The existing law is not only adequate to perform this task, it is a legal imperative that it be used. The obfuscation and obstruction which has been the modus operandi of Government for the last number of years is beneath contempt. It amounts to something which libel lawyers may tell you, dare not speak it’s name and certainly not outside of legal proceedings.

In acknowledging that this piece may not correspond to what was suggested to me, I will indulge myself in referring to the words of Captain Gustave M. Gilbert the Army psychologist assigned to confer with the defendants at the Nuremberg trials. His access to individuals such as Herman Goering was quite unique. He would later write:

“In my work with the defendants (at the Nuremberg Trials 1945-1949) I was searching for the nature of evil and I now think I have come close to defining it. A lack of empathy. It’s the one characteristic that connects all the defendants, a genuine incapacity to feel (for and) with their fellow men (empathy).

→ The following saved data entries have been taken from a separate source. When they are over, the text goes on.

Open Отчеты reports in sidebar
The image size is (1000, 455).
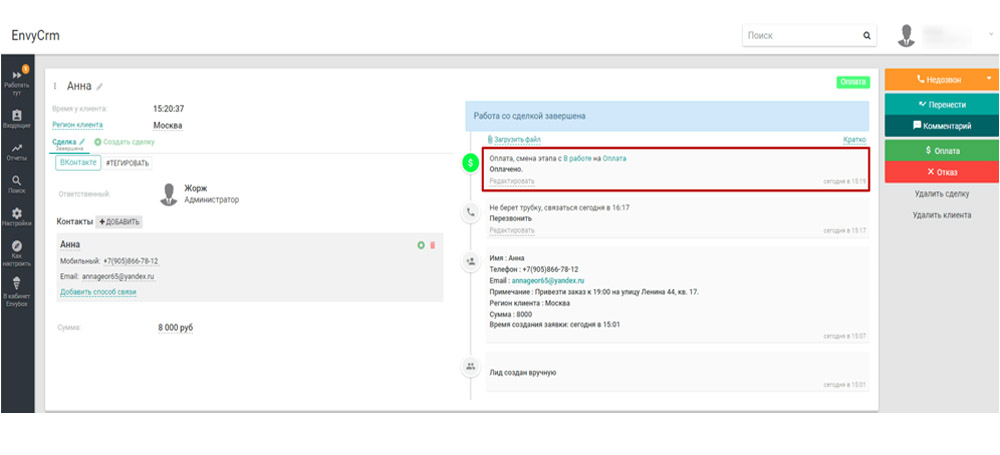(x=17, y=150)
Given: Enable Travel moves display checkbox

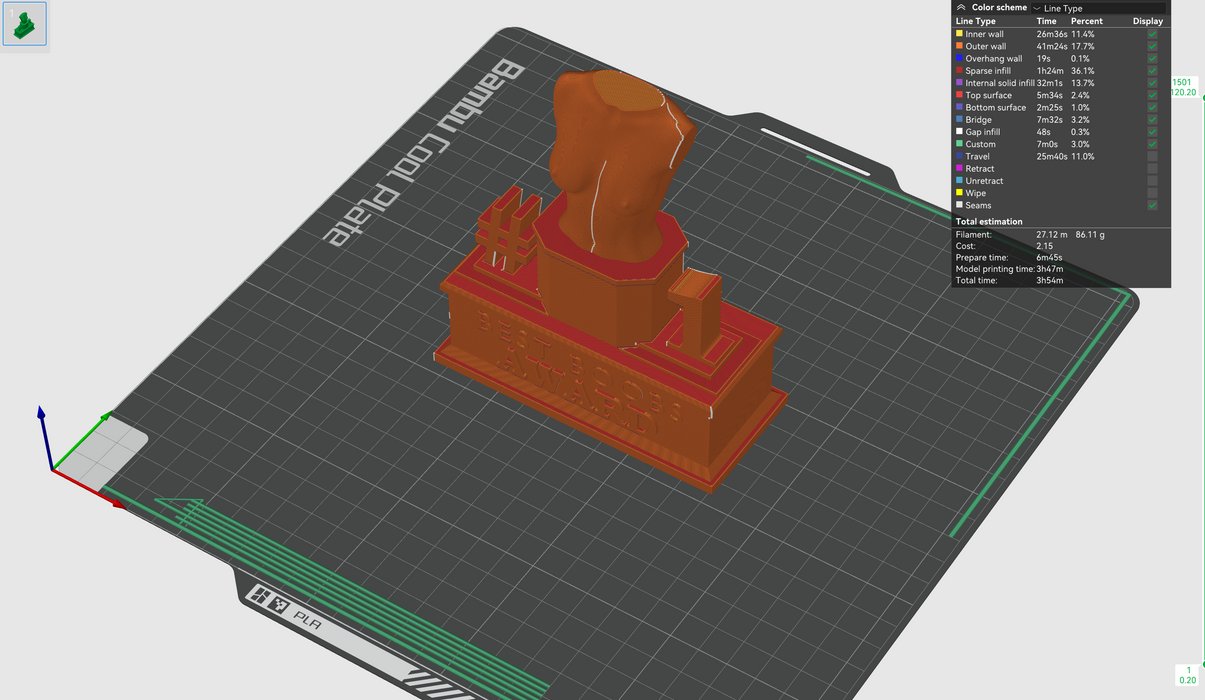Looking at the screenshot, I should [x=1152, y=156].
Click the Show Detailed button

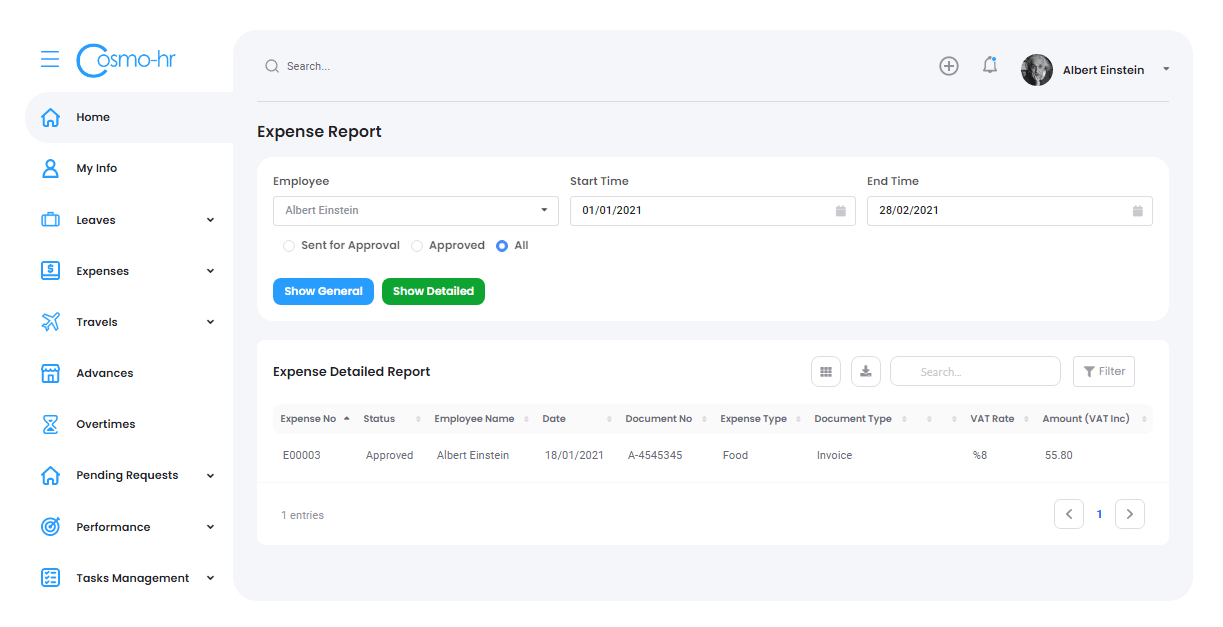click(433, 291)
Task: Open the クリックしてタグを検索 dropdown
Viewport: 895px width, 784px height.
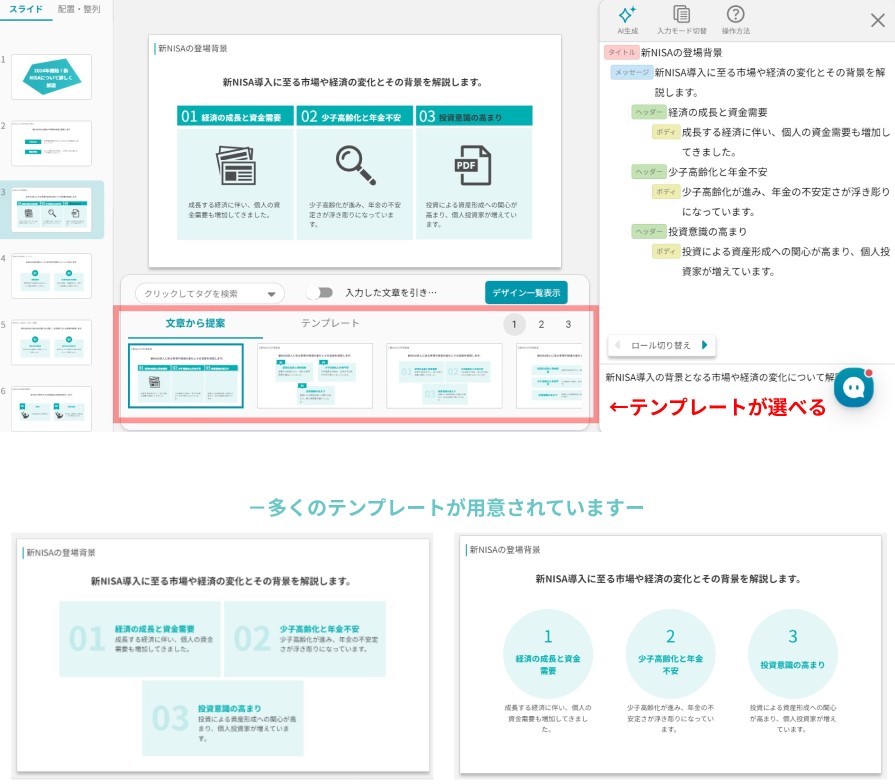Action: pyautogui.click(x=210, y=294)
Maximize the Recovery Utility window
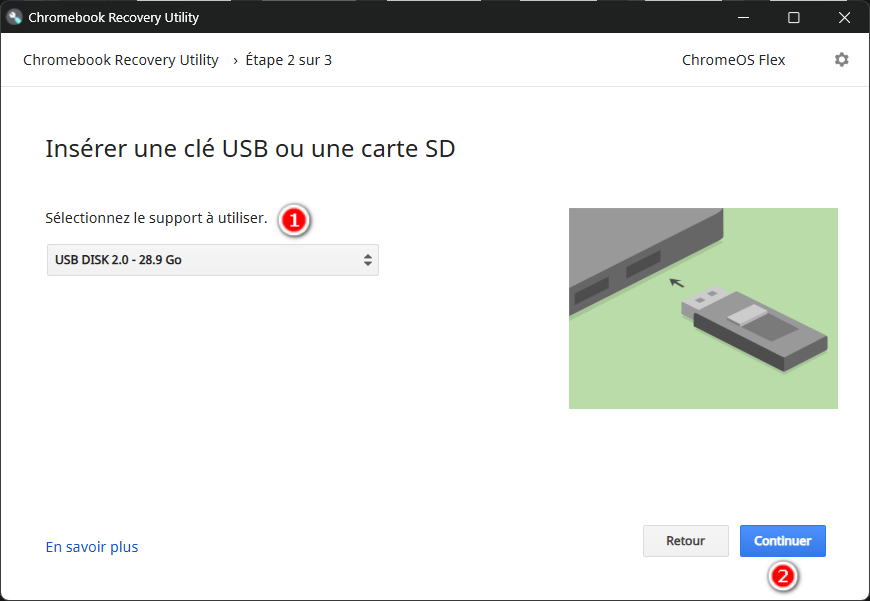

Evil, I think, is the absence of empathy.”

I need to pause here and say that in my direct contacts with Minister O’Gorman I have found him a courteous and urbane individual, genuinely personally pleasant and when let off the leash by civil servants, generous in his readiness to engage.

But Irish ‘Greens’ it seems are not actual politicians in the usual sense. They are ethereal creatures amongst us, whose good intentions cannot be challenged. Of course, anything contained herein should not be characterised as amounting to any degree of particular animus. Rather in the style of Monty Python it should be regarded as applying to any purveyor of bullshit.

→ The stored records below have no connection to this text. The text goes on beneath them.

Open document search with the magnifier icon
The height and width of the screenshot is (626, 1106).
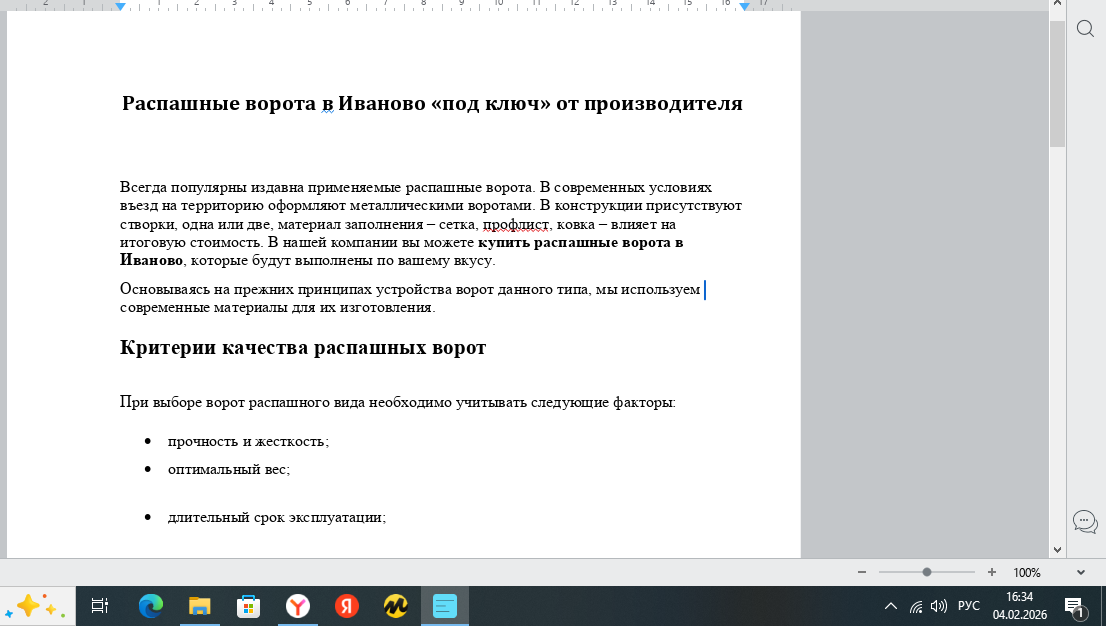point(1085,29)
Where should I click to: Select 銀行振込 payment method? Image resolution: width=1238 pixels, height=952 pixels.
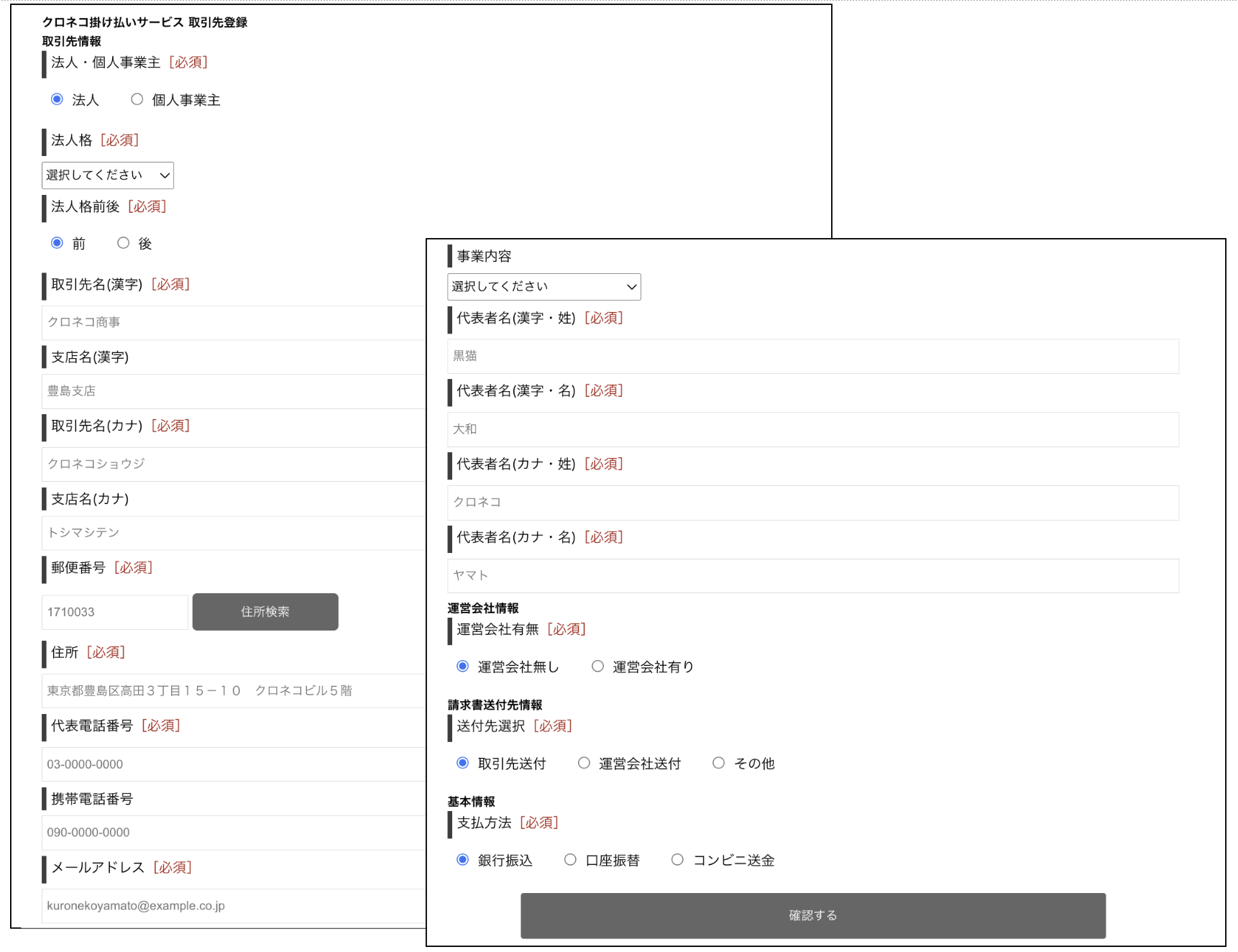(x=463, y=860)
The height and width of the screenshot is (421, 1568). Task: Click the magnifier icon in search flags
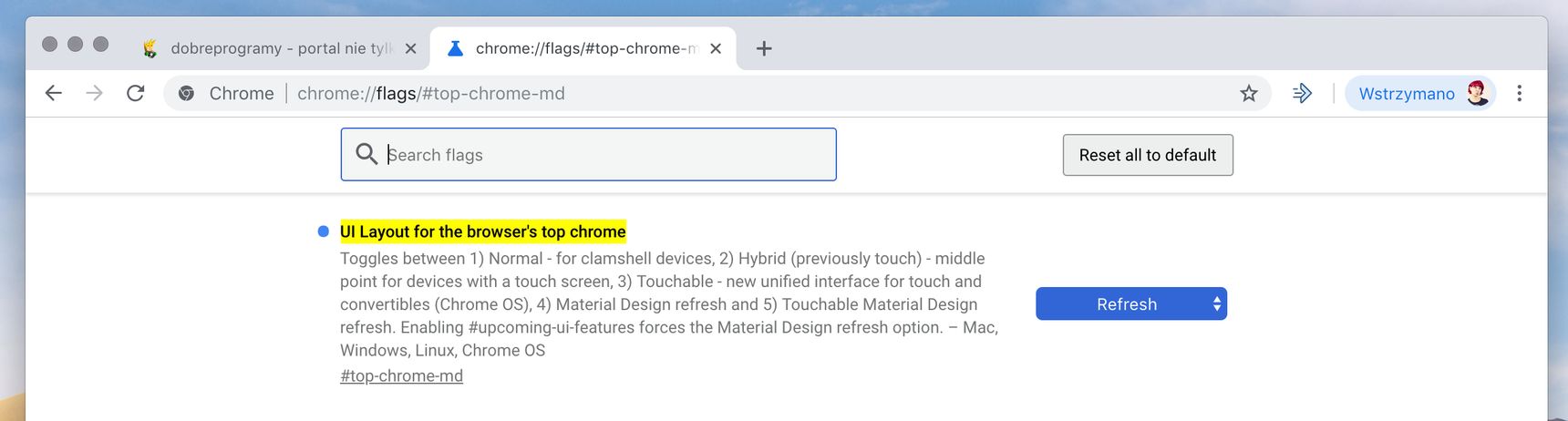(x=366, y=154)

Pursuing this theme I am drawn to the dialogue scripted by the late Robert Bolt for David Lean’s majestic ‘Lawrence of Arabia’. The issue therein was one which impacts on all our lives to this day: the appropriation and/or acquisition by the ‘West’ of the natural resources that drive the capitalist economy.

The exchange in question is between politician/diplomat Mr Dryden (Claude Rains) and Lawrence (Peter O’Toole) ;

“A man who tells lies, like me, merely hides the truth. Whereas a man who tells half-lies has forgotten where he put it”

Kevin Higgins has contributed to Broadsheet previously on the issue of Mother and Baby Homes. He is a member of the Tuam Home Survivors Network and acted as Solicitor for Mr Peter Mulryan In the first High Court case, in respect of records for the ‘Home. Though retired he continues to be part of the campaign to achieve Justice for the dead children of all such Homes and contributed to the Joint Oireachtas Committee dealing with the issue.